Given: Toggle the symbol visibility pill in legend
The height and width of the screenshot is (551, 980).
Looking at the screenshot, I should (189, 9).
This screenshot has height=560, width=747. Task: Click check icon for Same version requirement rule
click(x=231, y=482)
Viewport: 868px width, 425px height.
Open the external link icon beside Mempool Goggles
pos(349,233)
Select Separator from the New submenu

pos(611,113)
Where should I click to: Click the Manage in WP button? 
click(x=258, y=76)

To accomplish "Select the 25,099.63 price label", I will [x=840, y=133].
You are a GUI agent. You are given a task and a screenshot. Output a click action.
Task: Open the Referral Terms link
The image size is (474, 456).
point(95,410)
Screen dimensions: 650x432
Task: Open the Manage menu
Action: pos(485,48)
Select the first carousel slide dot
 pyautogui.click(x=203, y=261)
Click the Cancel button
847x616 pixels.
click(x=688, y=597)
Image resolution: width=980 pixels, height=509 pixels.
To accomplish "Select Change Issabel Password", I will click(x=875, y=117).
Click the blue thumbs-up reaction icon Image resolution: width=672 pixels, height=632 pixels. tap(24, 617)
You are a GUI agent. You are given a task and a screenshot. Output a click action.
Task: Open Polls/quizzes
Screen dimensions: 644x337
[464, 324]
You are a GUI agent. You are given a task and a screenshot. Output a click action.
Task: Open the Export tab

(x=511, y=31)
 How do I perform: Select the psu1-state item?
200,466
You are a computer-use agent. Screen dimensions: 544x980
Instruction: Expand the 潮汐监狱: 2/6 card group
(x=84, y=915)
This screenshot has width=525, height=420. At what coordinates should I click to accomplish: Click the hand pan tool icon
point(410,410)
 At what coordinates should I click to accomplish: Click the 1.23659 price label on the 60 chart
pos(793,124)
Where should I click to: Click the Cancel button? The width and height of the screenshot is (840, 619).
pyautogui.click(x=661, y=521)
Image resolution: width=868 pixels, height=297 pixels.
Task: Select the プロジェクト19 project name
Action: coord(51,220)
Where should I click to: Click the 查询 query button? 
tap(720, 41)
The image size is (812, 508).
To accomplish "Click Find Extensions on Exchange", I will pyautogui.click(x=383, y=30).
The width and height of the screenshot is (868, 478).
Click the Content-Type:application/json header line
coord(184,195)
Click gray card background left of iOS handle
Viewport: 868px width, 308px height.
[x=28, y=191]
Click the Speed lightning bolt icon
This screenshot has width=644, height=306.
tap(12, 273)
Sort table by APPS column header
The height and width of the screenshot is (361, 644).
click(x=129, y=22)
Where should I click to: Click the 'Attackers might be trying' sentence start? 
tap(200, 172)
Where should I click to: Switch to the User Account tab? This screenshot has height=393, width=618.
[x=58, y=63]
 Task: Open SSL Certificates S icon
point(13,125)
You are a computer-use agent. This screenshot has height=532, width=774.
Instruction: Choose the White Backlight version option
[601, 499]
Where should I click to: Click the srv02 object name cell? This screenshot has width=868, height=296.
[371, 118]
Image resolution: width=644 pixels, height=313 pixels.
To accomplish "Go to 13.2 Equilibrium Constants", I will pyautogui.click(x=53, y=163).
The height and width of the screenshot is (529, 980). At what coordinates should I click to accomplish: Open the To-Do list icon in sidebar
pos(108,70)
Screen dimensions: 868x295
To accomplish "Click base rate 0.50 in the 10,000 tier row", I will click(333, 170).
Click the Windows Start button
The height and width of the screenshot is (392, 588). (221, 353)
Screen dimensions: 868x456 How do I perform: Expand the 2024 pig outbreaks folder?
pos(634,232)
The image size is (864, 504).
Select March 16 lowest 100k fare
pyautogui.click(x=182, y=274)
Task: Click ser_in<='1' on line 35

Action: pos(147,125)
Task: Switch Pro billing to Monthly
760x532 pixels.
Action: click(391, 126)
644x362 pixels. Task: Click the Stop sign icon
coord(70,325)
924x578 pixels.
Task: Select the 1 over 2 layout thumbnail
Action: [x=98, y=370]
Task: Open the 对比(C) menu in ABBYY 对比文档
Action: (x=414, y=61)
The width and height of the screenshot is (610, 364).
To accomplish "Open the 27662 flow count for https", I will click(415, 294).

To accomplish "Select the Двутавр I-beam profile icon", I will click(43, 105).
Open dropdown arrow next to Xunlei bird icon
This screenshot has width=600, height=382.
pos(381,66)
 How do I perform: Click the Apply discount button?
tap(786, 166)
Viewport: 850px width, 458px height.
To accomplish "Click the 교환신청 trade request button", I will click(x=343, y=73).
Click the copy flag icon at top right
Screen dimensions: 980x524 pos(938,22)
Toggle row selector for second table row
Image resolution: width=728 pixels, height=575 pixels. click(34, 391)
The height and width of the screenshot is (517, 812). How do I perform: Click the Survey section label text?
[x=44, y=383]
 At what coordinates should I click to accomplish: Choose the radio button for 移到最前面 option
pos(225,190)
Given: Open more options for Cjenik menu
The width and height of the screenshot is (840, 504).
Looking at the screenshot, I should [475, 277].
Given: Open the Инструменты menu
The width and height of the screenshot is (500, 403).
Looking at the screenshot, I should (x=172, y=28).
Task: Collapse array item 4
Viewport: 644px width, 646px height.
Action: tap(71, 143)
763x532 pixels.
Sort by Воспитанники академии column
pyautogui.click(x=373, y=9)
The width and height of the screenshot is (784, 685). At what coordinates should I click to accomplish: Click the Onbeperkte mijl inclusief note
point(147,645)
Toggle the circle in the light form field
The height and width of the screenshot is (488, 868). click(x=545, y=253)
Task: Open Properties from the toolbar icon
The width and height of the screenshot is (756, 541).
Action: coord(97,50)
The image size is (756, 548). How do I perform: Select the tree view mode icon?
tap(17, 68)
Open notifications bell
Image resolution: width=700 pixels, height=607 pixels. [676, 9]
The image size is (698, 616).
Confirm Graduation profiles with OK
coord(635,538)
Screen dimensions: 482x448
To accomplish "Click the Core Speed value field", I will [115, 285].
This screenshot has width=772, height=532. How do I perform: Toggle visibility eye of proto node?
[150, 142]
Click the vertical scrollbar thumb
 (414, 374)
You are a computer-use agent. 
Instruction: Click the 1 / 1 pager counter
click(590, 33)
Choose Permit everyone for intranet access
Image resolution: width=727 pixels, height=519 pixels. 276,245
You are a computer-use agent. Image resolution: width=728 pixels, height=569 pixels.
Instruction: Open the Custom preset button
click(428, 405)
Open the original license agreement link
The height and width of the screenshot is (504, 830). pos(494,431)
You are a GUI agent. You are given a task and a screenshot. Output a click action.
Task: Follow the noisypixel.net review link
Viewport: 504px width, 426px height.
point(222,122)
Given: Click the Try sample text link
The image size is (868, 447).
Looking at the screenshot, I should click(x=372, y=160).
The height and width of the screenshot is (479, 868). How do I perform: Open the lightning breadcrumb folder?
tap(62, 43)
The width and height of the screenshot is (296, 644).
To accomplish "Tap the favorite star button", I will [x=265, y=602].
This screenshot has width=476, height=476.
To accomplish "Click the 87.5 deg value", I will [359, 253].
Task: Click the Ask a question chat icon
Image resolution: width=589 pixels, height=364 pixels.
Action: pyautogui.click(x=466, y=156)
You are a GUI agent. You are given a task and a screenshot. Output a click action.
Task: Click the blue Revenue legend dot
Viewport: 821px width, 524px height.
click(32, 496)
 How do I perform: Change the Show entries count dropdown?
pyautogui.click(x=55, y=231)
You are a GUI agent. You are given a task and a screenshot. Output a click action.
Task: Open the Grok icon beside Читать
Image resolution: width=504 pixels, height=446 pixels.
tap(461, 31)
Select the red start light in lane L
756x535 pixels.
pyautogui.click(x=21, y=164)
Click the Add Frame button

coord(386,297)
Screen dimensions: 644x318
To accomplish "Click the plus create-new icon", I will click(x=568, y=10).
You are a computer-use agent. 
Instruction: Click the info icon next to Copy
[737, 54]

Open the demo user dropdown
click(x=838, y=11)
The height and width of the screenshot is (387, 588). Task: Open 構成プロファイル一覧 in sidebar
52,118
****************
Your assignment: Copy all lines from the data above that contain the word "computer".

Solution to this exercise:
You are a computer-use agent. Screen dimensions: 544x980
You are a computer-use agent. This screenshot has height=532, width=774.
You are a computer-use agent. 
You are a computer-use agent. Image resolution: width=728 pixels, height=569 pixels.
You are a computer-use agent. 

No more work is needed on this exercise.